→ **Exercise prompt**
Only one stretch of the records below is wanted: the lines from the one holding "March 2025 (851, 933)" through the one holding "November 2023 (864, 1245)". Return it exactly, both ends included.

---

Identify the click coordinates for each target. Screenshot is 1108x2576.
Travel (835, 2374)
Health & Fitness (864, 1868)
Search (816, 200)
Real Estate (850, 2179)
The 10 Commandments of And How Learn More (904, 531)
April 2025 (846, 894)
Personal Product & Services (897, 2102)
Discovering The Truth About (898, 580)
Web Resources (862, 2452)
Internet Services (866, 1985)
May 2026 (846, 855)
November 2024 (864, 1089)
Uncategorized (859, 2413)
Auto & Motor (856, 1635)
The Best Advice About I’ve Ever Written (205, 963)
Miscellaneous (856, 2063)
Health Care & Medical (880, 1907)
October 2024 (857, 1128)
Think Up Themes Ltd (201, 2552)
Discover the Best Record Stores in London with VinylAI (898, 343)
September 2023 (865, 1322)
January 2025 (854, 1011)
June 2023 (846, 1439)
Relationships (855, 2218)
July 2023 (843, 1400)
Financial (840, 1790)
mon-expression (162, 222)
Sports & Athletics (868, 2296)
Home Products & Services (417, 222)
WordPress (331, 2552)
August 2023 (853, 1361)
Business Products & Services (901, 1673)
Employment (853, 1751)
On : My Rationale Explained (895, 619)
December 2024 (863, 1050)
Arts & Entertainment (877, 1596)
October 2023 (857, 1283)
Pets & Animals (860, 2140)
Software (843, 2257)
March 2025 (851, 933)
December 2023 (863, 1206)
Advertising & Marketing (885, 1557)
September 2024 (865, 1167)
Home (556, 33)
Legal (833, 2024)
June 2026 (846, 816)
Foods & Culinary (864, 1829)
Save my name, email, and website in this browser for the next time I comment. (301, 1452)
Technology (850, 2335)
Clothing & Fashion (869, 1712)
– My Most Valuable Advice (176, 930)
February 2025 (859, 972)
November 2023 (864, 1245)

---

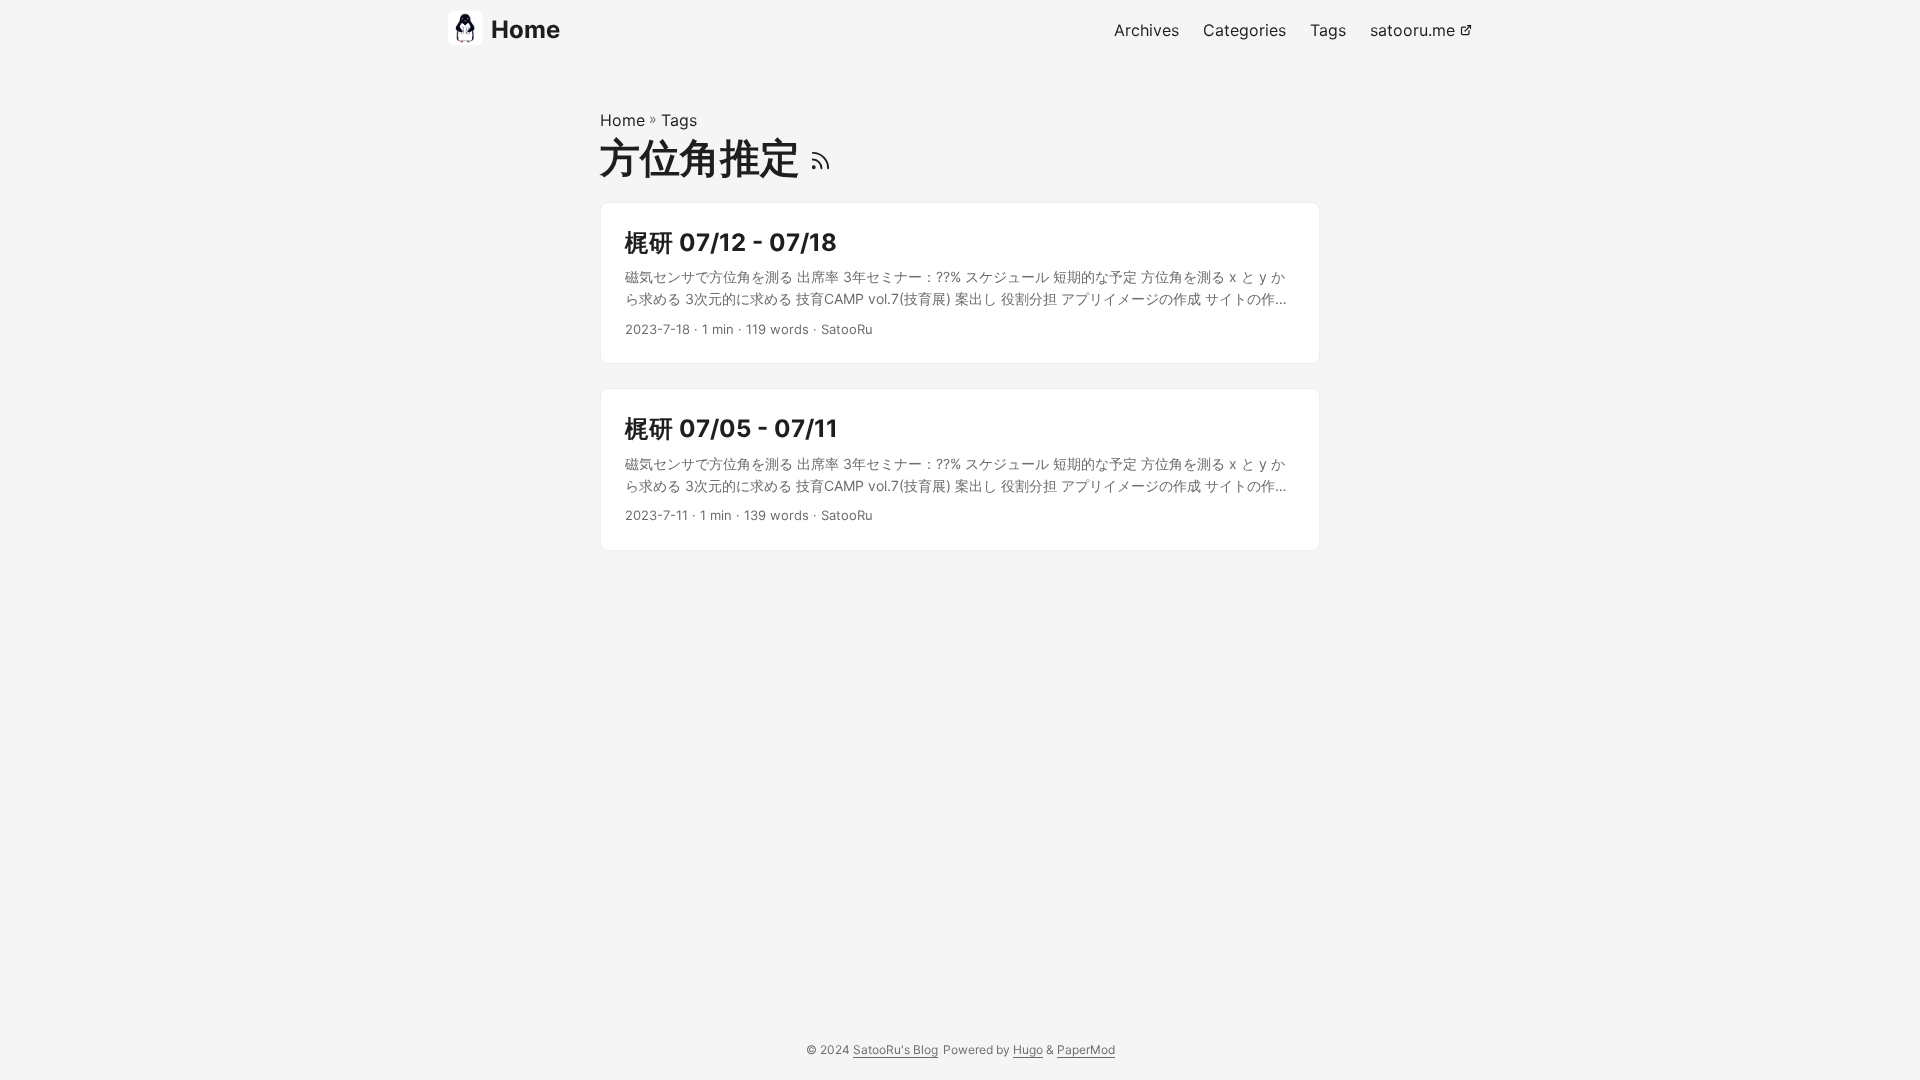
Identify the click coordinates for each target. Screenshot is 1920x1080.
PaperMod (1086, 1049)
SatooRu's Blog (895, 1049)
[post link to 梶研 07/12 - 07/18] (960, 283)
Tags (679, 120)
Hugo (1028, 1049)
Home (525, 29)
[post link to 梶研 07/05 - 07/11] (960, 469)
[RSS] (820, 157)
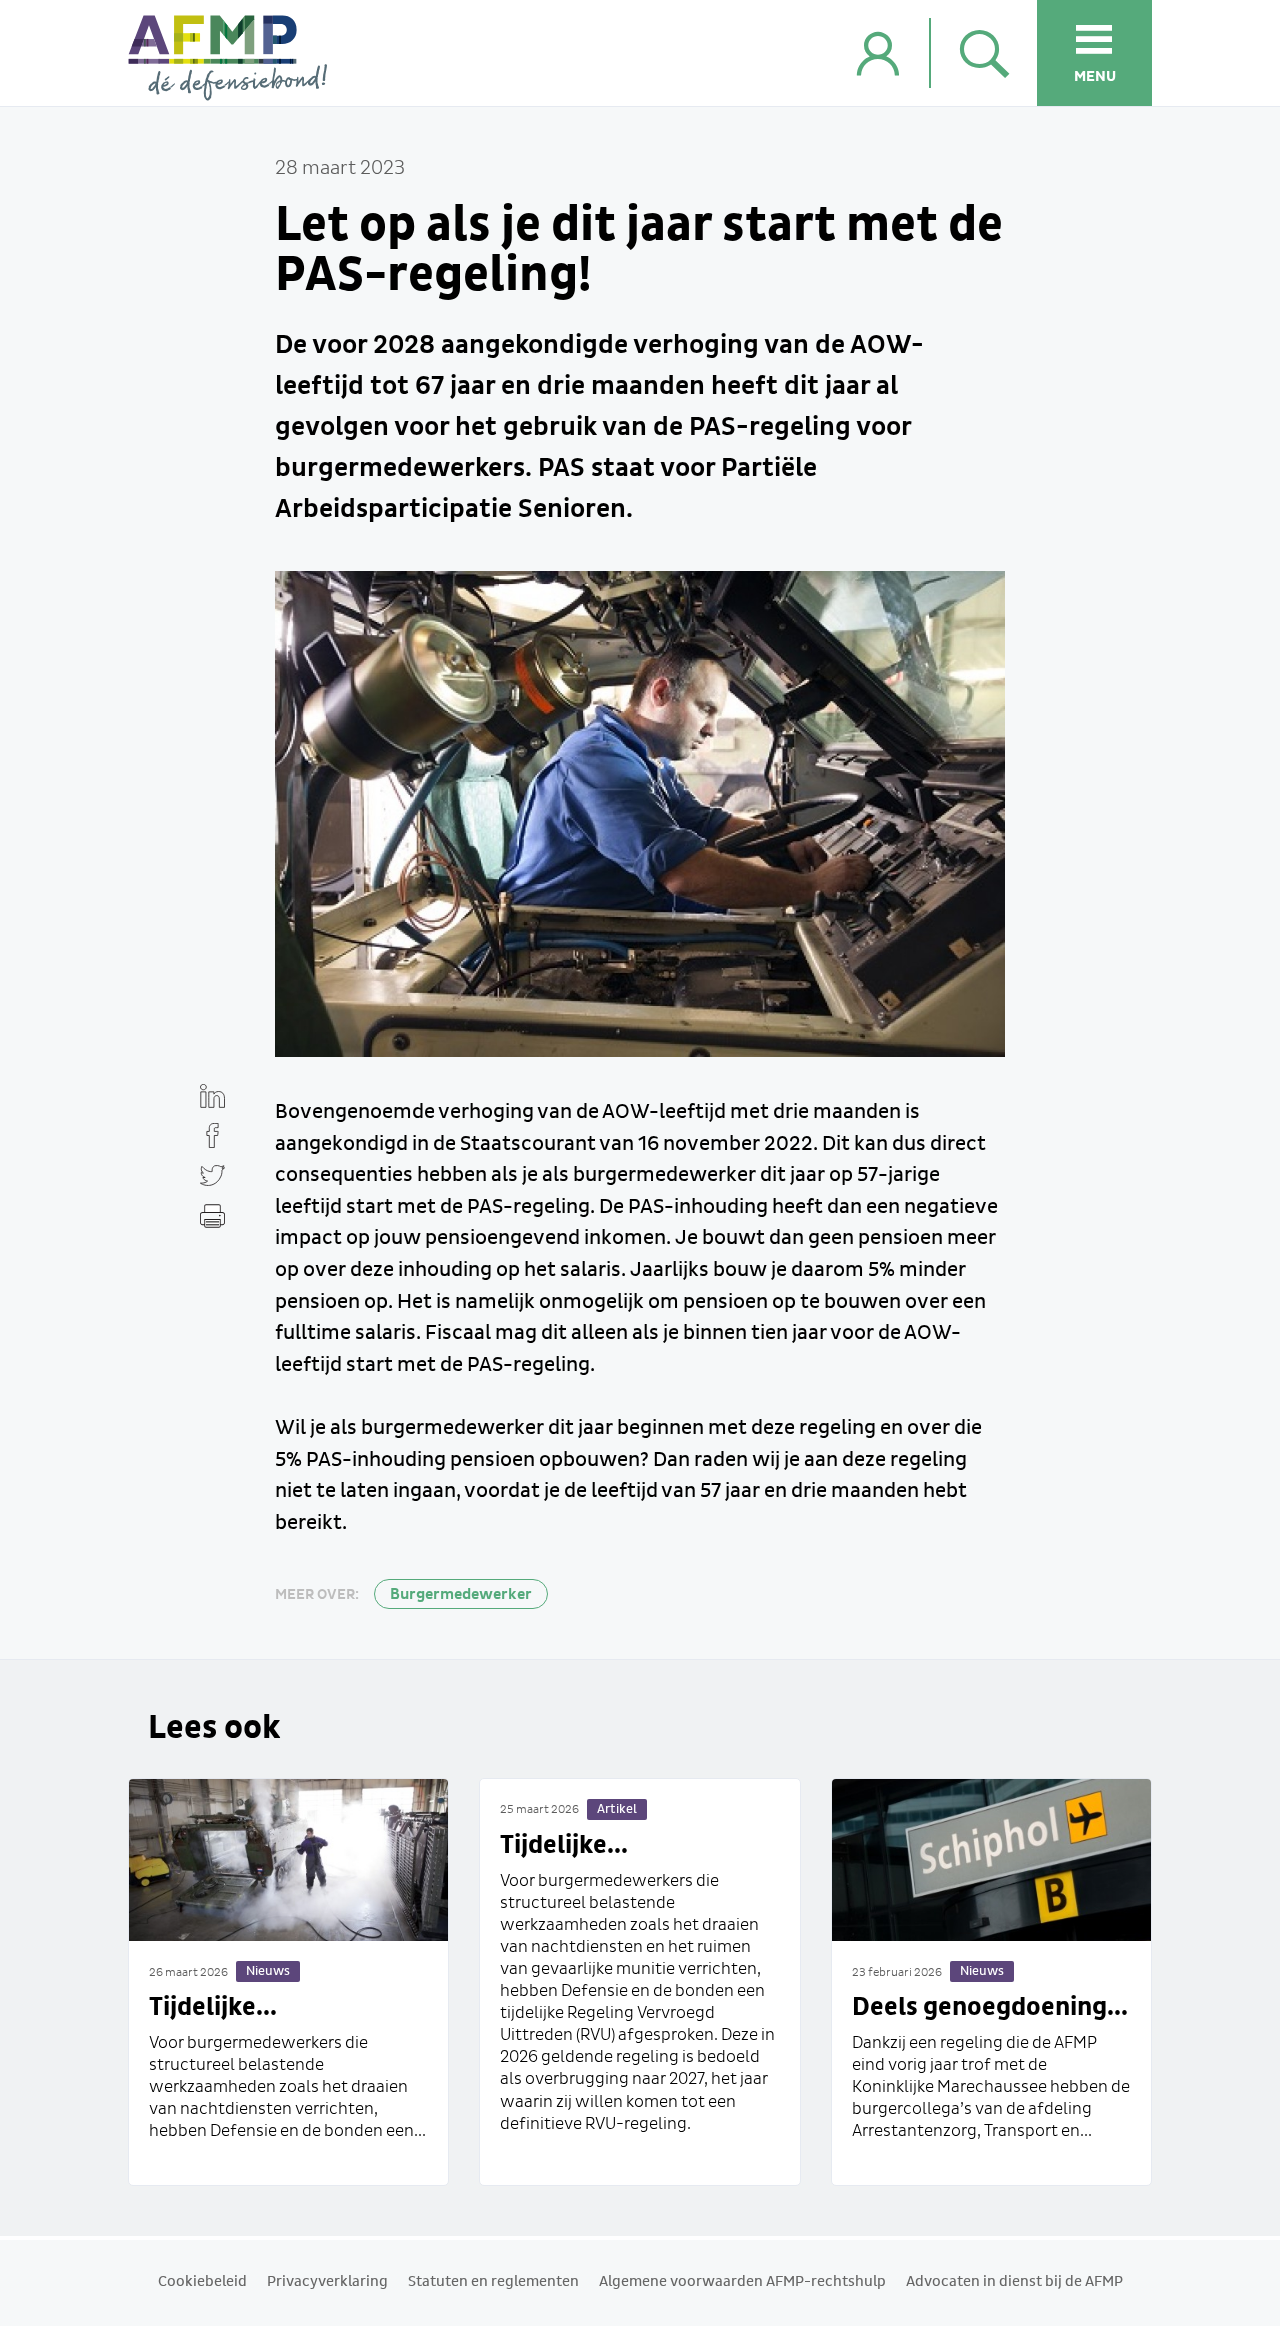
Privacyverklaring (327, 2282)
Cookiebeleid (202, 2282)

---

→ **Written answer**
March 2025 (851, 933)
December 2023 (863, 1206)
Advertising & Marketing (885, 1557)
September 2024 (865, 1167)
Home (556, 33)
Legal (833, 2024)
June 2026 (846, 816)
Foods & Culinary (864, 1829)
Save my name, email, and website in this browser for the next time I comment. (301, 1452)
Technology (850, 2335)
Clothing & Fashion (869, 1712)
– My Most Valuable Advice (176, 930)
February 2025 (859, 972)
November 2023 (864, 1245)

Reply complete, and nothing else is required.